■ Task prompt: Put every line of the records below into a JSON list of strings, one string per line, and leave out any blank lines.

■ Source material:
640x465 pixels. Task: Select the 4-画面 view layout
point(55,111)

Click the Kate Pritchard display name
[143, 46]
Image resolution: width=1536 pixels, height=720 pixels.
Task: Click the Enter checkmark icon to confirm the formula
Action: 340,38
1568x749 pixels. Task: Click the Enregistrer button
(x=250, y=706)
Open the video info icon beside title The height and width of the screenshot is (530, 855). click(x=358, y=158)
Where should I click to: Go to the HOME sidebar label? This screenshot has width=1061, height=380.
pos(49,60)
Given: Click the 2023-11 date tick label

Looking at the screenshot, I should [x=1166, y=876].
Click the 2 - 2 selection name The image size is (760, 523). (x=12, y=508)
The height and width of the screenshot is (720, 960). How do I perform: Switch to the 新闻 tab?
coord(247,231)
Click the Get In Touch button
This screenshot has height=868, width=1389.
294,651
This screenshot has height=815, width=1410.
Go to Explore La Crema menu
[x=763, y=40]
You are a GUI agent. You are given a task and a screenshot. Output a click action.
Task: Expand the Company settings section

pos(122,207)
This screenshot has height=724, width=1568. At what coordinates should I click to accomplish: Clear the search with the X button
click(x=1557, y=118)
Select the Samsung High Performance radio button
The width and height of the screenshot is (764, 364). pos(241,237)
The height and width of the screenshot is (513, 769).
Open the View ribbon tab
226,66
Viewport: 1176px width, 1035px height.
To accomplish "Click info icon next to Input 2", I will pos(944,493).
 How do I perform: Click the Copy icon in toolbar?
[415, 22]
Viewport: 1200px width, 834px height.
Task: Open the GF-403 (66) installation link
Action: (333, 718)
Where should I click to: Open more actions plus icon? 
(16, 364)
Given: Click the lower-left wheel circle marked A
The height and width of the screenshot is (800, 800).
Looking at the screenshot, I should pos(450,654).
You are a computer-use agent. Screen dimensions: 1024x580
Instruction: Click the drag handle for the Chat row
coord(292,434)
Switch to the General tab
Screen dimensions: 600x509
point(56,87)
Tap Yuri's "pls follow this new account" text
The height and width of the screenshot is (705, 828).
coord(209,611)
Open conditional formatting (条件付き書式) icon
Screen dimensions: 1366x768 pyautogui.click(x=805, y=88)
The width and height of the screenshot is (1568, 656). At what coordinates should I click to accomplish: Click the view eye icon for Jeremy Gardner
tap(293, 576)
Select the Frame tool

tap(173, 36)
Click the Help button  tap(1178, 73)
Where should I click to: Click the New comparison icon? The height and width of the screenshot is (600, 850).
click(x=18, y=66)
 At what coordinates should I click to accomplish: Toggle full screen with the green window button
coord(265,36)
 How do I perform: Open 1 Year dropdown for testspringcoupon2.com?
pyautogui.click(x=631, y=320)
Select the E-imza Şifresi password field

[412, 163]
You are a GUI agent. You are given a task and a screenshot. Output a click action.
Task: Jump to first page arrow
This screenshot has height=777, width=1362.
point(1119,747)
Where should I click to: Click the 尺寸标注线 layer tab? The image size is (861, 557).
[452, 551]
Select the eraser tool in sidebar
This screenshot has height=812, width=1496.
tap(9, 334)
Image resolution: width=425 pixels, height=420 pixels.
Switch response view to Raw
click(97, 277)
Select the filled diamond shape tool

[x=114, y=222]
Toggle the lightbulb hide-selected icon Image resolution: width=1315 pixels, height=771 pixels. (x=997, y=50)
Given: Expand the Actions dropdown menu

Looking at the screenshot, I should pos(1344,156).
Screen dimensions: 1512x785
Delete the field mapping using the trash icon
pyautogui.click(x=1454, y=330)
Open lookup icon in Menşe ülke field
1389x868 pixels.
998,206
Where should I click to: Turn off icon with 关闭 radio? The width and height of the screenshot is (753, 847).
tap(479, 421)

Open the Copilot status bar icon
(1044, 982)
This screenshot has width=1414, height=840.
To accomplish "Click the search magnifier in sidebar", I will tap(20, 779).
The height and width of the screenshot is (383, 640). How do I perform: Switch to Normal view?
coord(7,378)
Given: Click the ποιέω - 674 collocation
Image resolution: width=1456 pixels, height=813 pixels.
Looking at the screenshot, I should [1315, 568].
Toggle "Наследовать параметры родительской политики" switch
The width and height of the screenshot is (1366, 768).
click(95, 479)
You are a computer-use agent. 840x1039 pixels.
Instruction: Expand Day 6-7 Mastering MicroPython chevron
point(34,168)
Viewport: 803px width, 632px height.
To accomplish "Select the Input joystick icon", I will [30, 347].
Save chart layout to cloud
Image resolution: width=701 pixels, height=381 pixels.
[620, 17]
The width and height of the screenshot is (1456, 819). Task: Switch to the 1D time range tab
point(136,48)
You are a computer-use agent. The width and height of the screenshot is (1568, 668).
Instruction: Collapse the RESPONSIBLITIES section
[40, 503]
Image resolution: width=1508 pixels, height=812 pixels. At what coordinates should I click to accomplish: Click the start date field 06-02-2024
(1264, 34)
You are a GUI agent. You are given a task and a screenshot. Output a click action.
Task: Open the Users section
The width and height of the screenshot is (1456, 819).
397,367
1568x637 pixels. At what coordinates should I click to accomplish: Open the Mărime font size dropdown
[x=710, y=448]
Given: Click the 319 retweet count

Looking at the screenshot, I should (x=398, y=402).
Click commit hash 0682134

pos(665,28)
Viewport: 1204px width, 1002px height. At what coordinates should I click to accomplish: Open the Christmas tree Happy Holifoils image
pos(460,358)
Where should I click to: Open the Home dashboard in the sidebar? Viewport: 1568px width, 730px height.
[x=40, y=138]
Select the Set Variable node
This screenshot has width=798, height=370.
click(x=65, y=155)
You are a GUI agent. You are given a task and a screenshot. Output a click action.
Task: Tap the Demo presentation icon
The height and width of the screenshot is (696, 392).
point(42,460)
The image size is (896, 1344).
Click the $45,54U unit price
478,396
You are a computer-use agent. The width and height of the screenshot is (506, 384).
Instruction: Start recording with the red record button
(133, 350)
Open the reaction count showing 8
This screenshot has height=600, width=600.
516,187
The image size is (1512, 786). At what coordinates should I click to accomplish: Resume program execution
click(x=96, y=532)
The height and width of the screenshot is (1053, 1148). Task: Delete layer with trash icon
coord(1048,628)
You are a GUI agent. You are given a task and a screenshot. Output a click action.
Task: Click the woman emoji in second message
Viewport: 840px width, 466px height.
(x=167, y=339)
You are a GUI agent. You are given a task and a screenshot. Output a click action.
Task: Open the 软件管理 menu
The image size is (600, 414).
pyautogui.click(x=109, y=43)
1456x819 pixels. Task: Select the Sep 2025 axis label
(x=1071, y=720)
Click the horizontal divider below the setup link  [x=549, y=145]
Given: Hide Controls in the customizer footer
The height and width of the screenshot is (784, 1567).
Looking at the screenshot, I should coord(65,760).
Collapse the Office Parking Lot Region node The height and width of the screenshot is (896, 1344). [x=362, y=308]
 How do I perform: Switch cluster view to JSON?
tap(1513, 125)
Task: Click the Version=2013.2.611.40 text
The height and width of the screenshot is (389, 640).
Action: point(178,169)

■ Solution to the problem:
[
  "640x465 pixels. Task: Select the 4-画面 view layout",
  "point(55,111)",
  "Click the Kate Pritchard display name",
  "[143, 46]",
  "Image resolution: width=1536 pixels, height=720 pixels.",
  "Task: Click the Enter checkmark icon to confirm the formula",
  "Action: 340,38",
  "1568x749 pixels. Task: Click the Enregistrer button",
  "(x=250, y=706)",
  "Open the video info icon beside title The height and width of the screenshot is (530, 855). click(x=358, y=158)",
  "Where should I click to: Go to the HOME sidebar label? This screenshot has width=1061, height=380.",
  "pos(49,60)",
  "Given: Click the 2023-11 date tick label",
  "Looking at the screenshot, I should [x=1166, y=876].",
  "Click the 2 - 2 selection name The image size is (760, 523). (x=12, y=508)",
  "The height and width of the screenshot is (720, 960). How do I perform: Switch to the 新闻 tab?",
  "coord(247,231)",
  "Click the Get In Touch button",
  "This screenshot has height=868, width=1389.",
  "294,651",
  "This screenshot has height=815, width=1410.",
  "Go to Explore La Crema menu",
  "[x=763, y=40]",
  "You are a GUI agent. You are given a task and a screenshot. Output a click action.",
  "Task: Expand the Company settings section",
  "pos(122,207)",
  "This screenshot has height=724, width=1568. At what coordinates should I click to accomplish: Clear the search with the X button",
  "click(x=1557, y=118)",
  "Select the Samsung High Performance radio button",
  "The width and height of the screenshot is (764, 364). pos(241,237)",
  "The height and width of the screenshot is (513, 769).",
  "Open the View ribbon tab",
  "226,66",
  "Viewport: 1176px width, 1035px height.",
  "To accomplish \"Click info icon next to Input 2\", I will pos(944,493).",
  " How do I perform: Click the Copy icon in toolbar?",
  "[415, 22]",
  "Viewport: 1200px width, 834px height.",
  "Task: Open the GF-403 (66) installation link",
  "Action: (333, 718)",
  "Where should I click to: Open more actions plus icon? ",
  "(16, 364)",
  "Given: Click the lower-left wheel circle marked A",
  "The height and width of the screenshot is (800, 800).",
  "Looking at the screenshot, I should pos(450,654).",
  "You are a computer-use agent. Screen dimensions: 1024x580",
  "Instruction: Click the drag handle for the Chat row",
  "coord(292,434)",
  "Switch to the General tab",
  "Screen dimensions: 600x509",
  "point(56,87)",
  "Tap Yuri's \"pls follow this new account\" text",
  "The height and width of the screenshot is (705, 828).",
  "coord(209,611)",
  "Open conditional formatting (条件付き書式) icon",
  "Screen dimensions: 1366x768 pyautogui.click(x=805, y=88)",
  "The width and height of the screenshot is (1568, 656). At what coordinates should I click to accomplish: Click the view eye icon for Jeremy Gardner",
  "tap(293, 576)",
  "Select the Frame tool",
  "tap(173, 36)",
  "Click the Help button  tap(1178, 73)",
  "Where should I click to: Click the New comparison icon? The height and width of the screenshot is (600, 850).",
  "click(x=18, y=66)",
  " At what coordinates should I click to accomplish: Toggle full screen with the green window button",
  "coord(265,36)",
  " How do I perform: Open 1 Year dropdown for testspringcoupon2.com?",
  "pyautogui.click(x=631, y=320)",
  "Select the E-imza Şifresi password field",
  "[412, 163]",
  "You are a GUI agent. You are given a task and a screenshot. Output a click action.",
  "Task: Jump to first page arrow",
  "This screenshot has height=777, width=1362.",
  "point(1119,747)",
  "Where should I click to: Click the 尺寸标注线 layer tab? The image size is (861, 557).",
  "[452, 551]",
  "Select the eraser tool in sidebar",
  "This screenshot has height=812, width=1496.",
  "tap(9, 334)",
  "Image resolution: width=425 pixels, height=420 pixels.",
  "Switch response view to Raw",
  "click(97, 277)",
  "Select the filled diamond shape tool",
  "[x=114, y=222]",
  "Toggle the lightbulb hide-selected icon Image resolution: width=1315 pixels, height=771 pixels. (x=997, y=50)",
  "Given: Expand the Actions dropdown menu",
  "Looking at the screenshot, I should pos(1344,156).",
  "Screen dimensions: 1512x785",
  "Delete the field mapping using the trash icon",
  "pyautogui.click(x=1454, y=330)",
  "Open lookup icon in Menşe ülke field",
  "1389x868 pixels.",
  "998,206",
  "Where should I click to: Turn off icon with 关闭 radio? The width and height of the screenshot is (753, 847).",
  "tap(479, 421)",
  "Open the Copilot status bar icon",
  "(1044, 982)",
  "This screenshot has width=1414, height=840.",
  "To accomplish \"Click the search magnifier in sidebar\", I will tap(20, 779).",
  "The height and width of the screenshot is (383, 640). How do I perform: Switch to Normal view?",
  "coord(7,378)",
  "Given: Click the ποιέω - 674 collocation",
  "Image resolution: width=1456 pixels, height=813 pixels.",
  "Looking at the screenshot, I should [1315, 568].",
  "Toggle \"Наследовать параметры родительской политики\" switch",
  "The width and height of the screenshot is (1366, 768).",
  "click(95, 479)",
  "You are a computer-use agent. 840x1039 pixels.",
  "Instruction: Expand Day 6-7 Mastering MicroPython chevron",
  "point(34,168)",
  "Viewport: 803px width, 632px height.",
  "To accomplish \"Select the Input joystick icon\", I will [30, 347].",
  "Save chart layout to cloud",
  "Image resolution: width=701 pixels, height=381 pixels.",
  "[620, 17]",
  "The width and height of the screenshot is (1456, 819). Task: Switch to the 1D time range tab",
  "point(136,48)",
  "You are a computer-use agent. The width and height of the screenshot is (1568, 668).",
  "Instruction: Collapse the RESPONSIBLITIES section",
  "[40, 503]",
  "Image resolution: width=1508 pixels, height=812 pixels. At what coordinates should I click to accomplish: Click the start date field 06-02-2024",
  "(1264, 34)",
  "You are a GUI agent. You are given a task and a screenshot. Output a click action.",
  "Task: Open the Users section",
  "The width and height of the screenshot is (1456, 819).",
  "397,367",
  "1568x637 pixels. At what coordinates should I click to accomplish: Open the Mărime font size dropdown",
  "[x=710, y=448]",
  "Given: Click the 319 retweet count",
  "Looking at the screenshot, I should (x=398, y=402).",
  "Click commit hash 0682134",
  "pos(665,28)",
  "Viewport: 1204px width, 1002px height. At what coordinates should I click to accomplish: Open the Christmas tree Happy Holifoils image",
  "pos(460,358)",
  "Where should I click to: Open the Home dashboard in the sidebar? Viewport: 1568px width, 730px height.",
  "[x=40, y=138]",
  "Select the Set Variable node",
  "This screenshot has width=798, height=370.",
  "click(x=65, y=155)",
  "You are a GUI agent. You are given a task and a screenshot. Output a click action.",
  "Task: Tap the Demo presentation icon",
  "The height and width of the screenshot is (696, 392).",
  "point(42,460)",
  "The image size is (896, 1344).",
  "Click the $45,54U unit price",
  "478,396",
  "You are a computer-use agent. The width and height of the screenshot is (506, 384).",
  "Instruction: Start recording with the red record button",
  "(133, 350)",
  "Open the reaction count showing 8",
  "This screenshot has height=600, width=600.",
  "516,187",
  "The image size is (1512, 786). At what coordinates should I click to accomplish: Resume program execution",
  "click(x=96, y=532)",
  "The height and width of the screenshot is (1053, 1148). Task: Delete layer with trash icon",
  "coord(1048,628)",
  "You are a GUI agent. You are given a task and a screenshot. Output a click action.",
  "Task: Click the woman emoji in second message",
  "Viewport: 840px width, 466px height.",
  "(x=167, y=339)",
  "You are a GUI agent. You are given a task and a screenshot. Output a click action.",
  "Task: Open the 软件管理 menu",
  "The image size is (600, 414).",
  "pyautogui.click(x=109, y=43)",
  "1456x819 pixels. Task: Select the Sep 2025 axis label",
  "(x=1071, y=720)",
  "Click the horizontal divider below the setup link  [x=549, y=145]",
  "Given: Hide Controls in the customizer footer",
  "The height and width of the screenshot is (784, 1567).",
  "Looking at the screenshot, I should coord(65,760).",
  "Collapse the Office Parking Lot Region node The height and width of the screenshot is (896, 1344). [x=362, y=308]",
  " How do I perform: Switch cluster view to JSON?",
  "tap(1513, 125)",
  "Task: Click the Version=2013.2.611.40 text",
  "The height and width of the screenshot is (389, 640).",
  "Action: point(178,169)"
]